Funny thing is, the "traffic sender" is NOT the little guy -- not, in a scenario that is creating incentives to send his traffic somewhere else, to another monetization destination. so, the question is, would he be able to capture the traffic that he brings to his own site with content acquired from someone other than the host/sponsor -- ? -- this is a vital question, because in such a case the content he got would come WITHOUT THE LIMITATIONS on use imposed by the sponsor/host.

Let me be more concrete:

ANYTGP.com has a relationship with ANYADULTSPONSOR.com. I'm glad you said "...if there is room to be paying more to the traffic providers..." bcause that sets up the question "What determines how much room there is?" -- to which the only answer (given "Ideal"* Market Behavior -- in the *Economics sense of the word) can be -- what the customer is willing to pay. The way in which we transfer that variable upstream is in some measure that breaks down the number on a traffic-unit basis. Let's say the maximum amount a customer will pay for content XYZ is $1**/click -- just to keep the numbers easy **(LT, after full realization of re-bill revenue). In the usual affiliate/sponsor relationship, this means about $0.50 is going to the affiliate (and remember, we're talking about a maximum price point sustaining equal or greater demand). The operator of ANYTGP.com takes his 50 cents and puts into traffic and the site, with profit being whatever is left. The sponsor takes his 50 cents and has to cover his OV pay enough back to the content producer (usually through a content re-seller of some sort -- providing for a "living-wage" margin for each), and hopefully, have some profit left over.
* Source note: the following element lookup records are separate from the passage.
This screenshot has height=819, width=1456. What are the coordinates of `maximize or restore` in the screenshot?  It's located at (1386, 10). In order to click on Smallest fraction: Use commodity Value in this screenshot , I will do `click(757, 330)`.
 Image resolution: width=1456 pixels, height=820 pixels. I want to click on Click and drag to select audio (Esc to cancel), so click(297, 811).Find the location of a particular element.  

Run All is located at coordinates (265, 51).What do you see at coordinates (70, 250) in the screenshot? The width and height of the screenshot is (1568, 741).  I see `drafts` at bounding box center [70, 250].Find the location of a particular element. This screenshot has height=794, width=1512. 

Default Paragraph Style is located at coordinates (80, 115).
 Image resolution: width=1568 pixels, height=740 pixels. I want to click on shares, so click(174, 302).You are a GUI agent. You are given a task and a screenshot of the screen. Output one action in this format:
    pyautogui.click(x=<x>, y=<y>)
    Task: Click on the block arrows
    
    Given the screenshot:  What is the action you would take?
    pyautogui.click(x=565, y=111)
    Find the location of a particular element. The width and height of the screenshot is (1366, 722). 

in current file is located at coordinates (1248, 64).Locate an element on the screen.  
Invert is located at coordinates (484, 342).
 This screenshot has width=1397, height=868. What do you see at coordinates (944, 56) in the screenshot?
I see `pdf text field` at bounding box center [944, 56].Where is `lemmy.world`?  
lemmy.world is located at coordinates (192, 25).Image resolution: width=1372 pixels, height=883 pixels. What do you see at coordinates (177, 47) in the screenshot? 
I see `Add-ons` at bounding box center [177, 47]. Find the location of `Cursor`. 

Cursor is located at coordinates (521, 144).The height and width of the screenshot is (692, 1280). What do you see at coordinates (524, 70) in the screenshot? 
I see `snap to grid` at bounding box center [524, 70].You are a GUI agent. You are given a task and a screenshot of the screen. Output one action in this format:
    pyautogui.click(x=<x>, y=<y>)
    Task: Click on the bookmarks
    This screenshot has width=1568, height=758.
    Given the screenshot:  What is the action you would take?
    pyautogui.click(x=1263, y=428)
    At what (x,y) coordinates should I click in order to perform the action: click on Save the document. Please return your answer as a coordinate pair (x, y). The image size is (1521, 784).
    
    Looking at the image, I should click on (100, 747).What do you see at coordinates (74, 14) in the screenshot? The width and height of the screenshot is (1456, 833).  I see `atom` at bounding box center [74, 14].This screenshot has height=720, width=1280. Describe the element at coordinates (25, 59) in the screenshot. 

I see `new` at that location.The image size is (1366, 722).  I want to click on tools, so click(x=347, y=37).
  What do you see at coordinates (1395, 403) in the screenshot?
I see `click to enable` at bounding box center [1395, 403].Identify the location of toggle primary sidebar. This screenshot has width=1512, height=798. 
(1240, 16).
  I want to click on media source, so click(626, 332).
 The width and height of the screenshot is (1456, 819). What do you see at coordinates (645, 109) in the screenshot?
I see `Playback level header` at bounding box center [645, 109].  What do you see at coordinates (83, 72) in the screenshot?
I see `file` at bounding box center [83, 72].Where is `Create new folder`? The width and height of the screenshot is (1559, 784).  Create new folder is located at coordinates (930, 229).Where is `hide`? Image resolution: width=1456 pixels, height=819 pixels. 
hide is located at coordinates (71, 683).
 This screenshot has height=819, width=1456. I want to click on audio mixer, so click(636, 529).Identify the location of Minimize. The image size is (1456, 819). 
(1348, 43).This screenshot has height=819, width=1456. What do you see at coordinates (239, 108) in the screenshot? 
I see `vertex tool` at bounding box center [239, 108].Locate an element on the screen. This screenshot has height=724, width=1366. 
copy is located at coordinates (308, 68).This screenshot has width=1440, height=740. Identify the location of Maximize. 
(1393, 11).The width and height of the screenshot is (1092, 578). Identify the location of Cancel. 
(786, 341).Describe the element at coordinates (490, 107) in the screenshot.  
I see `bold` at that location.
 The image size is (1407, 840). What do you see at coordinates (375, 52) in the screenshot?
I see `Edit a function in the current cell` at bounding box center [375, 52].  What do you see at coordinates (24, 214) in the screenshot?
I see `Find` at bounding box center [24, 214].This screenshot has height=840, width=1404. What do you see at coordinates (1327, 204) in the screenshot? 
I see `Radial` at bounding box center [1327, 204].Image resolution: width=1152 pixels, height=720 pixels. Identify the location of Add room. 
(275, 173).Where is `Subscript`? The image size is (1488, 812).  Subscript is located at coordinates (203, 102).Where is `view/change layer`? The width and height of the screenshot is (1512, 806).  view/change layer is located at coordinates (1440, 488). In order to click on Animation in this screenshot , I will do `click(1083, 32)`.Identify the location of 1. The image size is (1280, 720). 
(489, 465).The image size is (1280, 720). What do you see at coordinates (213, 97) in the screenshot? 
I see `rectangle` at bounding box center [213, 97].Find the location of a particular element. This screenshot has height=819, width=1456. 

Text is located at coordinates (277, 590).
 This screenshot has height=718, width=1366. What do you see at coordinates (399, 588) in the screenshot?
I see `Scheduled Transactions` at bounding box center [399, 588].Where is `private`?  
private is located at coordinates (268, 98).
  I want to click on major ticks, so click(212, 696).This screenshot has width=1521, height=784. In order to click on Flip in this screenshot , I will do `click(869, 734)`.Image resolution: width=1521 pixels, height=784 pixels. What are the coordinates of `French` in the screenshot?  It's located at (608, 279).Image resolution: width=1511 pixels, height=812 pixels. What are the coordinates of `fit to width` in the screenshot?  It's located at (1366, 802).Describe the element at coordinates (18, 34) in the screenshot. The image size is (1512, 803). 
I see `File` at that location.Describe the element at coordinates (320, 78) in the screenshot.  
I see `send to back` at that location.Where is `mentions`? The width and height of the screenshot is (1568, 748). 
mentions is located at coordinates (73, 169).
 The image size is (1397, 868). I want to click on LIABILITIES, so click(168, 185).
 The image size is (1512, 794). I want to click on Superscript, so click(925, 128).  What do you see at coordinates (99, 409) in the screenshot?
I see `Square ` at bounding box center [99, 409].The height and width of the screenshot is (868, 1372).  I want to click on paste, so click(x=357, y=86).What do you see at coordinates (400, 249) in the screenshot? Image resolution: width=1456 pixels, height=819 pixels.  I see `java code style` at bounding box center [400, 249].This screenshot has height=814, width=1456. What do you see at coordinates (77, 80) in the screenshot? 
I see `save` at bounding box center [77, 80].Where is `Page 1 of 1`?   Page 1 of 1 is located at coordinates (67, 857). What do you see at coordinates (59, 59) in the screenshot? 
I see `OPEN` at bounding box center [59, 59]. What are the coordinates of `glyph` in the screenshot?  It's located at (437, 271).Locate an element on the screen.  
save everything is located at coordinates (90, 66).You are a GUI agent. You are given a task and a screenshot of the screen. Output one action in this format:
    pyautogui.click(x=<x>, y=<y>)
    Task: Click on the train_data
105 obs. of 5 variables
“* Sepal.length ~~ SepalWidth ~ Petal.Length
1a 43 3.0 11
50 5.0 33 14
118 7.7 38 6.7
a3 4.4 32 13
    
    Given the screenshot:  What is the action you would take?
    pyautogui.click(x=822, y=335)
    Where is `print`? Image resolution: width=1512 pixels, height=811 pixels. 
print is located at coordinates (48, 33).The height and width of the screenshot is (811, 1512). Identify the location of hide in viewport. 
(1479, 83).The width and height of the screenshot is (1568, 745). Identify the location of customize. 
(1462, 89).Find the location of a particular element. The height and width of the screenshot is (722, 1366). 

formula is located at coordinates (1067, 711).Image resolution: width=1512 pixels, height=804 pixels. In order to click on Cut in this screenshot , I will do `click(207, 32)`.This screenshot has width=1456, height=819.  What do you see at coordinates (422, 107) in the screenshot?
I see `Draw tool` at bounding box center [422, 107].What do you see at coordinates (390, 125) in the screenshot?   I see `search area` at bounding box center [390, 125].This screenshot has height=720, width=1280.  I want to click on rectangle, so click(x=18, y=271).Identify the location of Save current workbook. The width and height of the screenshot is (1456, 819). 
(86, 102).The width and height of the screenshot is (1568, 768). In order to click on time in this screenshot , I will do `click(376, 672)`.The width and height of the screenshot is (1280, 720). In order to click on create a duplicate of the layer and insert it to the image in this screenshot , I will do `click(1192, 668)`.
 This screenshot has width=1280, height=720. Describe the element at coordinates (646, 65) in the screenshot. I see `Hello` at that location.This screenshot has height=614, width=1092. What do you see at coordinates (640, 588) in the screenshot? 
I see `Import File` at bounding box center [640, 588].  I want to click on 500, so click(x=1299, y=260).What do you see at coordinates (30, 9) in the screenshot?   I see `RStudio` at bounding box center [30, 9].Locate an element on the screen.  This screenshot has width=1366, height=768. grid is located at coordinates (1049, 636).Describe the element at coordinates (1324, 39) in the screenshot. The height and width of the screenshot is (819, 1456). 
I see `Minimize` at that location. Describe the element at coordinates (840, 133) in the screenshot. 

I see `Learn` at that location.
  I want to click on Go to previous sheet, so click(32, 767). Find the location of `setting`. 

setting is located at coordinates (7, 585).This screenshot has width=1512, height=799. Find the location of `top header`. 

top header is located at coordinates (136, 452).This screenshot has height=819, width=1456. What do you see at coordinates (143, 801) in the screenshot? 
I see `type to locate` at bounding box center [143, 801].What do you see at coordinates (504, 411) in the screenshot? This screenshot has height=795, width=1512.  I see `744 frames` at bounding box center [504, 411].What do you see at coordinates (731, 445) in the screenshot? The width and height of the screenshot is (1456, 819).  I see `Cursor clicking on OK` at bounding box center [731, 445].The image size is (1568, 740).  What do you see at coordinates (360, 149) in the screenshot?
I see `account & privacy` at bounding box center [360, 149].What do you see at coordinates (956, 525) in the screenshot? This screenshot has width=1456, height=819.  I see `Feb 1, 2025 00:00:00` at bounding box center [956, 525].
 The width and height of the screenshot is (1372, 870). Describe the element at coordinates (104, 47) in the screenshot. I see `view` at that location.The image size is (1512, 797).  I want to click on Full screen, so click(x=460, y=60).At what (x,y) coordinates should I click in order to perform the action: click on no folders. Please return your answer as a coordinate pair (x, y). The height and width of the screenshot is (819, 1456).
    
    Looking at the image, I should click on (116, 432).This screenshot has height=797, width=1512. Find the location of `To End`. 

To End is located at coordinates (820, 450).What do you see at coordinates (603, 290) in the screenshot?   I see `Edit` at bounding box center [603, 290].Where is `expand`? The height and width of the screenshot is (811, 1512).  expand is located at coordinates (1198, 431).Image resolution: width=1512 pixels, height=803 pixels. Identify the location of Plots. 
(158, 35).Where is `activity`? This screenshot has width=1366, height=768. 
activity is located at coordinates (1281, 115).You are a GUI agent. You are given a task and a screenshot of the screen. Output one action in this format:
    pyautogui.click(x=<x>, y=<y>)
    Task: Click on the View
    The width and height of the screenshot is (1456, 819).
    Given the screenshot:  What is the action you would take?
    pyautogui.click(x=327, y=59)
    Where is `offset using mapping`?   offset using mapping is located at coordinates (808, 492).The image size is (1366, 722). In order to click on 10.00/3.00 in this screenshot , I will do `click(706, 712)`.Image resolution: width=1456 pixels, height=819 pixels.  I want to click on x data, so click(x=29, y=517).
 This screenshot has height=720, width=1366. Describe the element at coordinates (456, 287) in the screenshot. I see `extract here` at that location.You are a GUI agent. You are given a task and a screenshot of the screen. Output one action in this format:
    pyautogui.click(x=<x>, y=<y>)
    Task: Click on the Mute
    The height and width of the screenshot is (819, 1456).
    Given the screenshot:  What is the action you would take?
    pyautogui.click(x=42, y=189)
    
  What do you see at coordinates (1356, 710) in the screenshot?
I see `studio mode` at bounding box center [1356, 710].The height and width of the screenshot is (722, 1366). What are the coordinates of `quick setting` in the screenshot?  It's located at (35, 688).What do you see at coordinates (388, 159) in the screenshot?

What I'm saying is we have a couple of influences in place that are steering us towards trouble. 1) an in-place model (and "tradition") of use control belonging to the sponsor, which creates an artificial scarcity that is what keeps wholesale prices high -- now exacerbated by 2257), and 2) the proliferation of (non-adult) programs whose capacity to pay for traffic has no such self-imposed ceiling. What's going to happen is the savvy traffic people are going to send to better-paying offers, or become quasi-sponsors/pay-site operators themselves, because the economics favor cutting out the sponsor program because THEY ARE NOT ADDING ENOUGH VALUE TO THE CHAIN.